What the task requires: Using the listing below, work out the number of lines in which "trash" appears; return only that figure.
(Provided data)
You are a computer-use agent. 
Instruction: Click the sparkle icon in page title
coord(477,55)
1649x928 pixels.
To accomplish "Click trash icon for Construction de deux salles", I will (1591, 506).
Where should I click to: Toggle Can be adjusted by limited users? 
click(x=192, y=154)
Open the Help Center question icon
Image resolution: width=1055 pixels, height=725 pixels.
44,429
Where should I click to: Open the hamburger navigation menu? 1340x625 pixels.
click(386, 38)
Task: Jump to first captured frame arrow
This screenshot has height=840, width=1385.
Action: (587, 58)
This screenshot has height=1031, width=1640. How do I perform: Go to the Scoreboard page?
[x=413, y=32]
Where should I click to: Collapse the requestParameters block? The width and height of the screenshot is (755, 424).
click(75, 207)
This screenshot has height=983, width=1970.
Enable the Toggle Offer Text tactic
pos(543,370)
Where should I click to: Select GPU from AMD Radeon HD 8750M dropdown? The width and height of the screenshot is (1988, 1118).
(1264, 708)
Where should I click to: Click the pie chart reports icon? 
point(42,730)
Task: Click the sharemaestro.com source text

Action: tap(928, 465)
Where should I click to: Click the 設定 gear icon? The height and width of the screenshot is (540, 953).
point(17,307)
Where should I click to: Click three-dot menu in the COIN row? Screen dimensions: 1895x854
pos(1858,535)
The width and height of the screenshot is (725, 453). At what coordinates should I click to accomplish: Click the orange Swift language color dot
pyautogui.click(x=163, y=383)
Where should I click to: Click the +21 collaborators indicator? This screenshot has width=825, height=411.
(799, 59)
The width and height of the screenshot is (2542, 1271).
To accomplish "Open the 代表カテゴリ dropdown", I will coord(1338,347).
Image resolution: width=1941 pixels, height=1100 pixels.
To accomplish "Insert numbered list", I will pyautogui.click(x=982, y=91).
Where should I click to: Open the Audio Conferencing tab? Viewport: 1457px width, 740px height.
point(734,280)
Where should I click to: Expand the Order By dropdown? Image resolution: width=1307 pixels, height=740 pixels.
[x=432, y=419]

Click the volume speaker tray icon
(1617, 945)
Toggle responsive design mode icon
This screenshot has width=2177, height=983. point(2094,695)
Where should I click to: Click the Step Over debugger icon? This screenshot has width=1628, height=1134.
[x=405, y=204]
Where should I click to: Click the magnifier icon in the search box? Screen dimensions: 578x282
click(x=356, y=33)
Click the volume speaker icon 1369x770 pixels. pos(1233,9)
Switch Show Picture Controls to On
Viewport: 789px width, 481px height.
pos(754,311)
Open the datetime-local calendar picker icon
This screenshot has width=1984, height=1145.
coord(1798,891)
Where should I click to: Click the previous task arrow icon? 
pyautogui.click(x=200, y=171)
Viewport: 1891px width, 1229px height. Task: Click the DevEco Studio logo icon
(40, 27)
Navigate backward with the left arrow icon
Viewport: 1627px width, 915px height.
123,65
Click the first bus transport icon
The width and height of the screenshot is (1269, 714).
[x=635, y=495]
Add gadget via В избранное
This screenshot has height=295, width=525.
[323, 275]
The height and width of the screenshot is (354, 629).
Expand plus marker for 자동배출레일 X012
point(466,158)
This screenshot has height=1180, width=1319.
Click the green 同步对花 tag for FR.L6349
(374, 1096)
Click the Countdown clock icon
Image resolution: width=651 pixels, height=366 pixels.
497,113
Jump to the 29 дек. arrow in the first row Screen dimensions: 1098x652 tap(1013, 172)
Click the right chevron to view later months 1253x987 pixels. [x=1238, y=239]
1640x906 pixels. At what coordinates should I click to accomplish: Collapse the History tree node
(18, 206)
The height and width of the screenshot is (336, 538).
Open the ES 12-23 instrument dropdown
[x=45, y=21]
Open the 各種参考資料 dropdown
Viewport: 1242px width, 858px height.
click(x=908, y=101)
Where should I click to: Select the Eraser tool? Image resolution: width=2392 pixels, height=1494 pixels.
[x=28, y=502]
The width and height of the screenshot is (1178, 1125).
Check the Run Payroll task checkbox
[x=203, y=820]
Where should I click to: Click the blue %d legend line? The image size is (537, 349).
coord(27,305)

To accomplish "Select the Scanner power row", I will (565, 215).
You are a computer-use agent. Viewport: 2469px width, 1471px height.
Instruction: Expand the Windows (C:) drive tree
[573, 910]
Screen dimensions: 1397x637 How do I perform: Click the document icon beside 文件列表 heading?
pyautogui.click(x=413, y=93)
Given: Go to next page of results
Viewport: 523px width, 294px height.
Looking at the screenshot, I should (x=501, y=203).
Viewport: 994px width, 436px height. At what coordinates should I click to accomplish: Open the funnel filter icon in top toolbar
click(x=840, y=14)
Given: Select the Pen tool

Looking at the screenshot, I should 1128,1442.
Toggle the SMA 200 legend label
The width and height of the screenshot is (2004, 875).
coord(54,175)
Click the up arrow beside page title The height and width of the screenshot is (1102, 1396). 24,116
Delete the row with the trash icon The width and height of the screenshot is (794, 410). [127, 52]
(End Provided data)
Exercise output: 2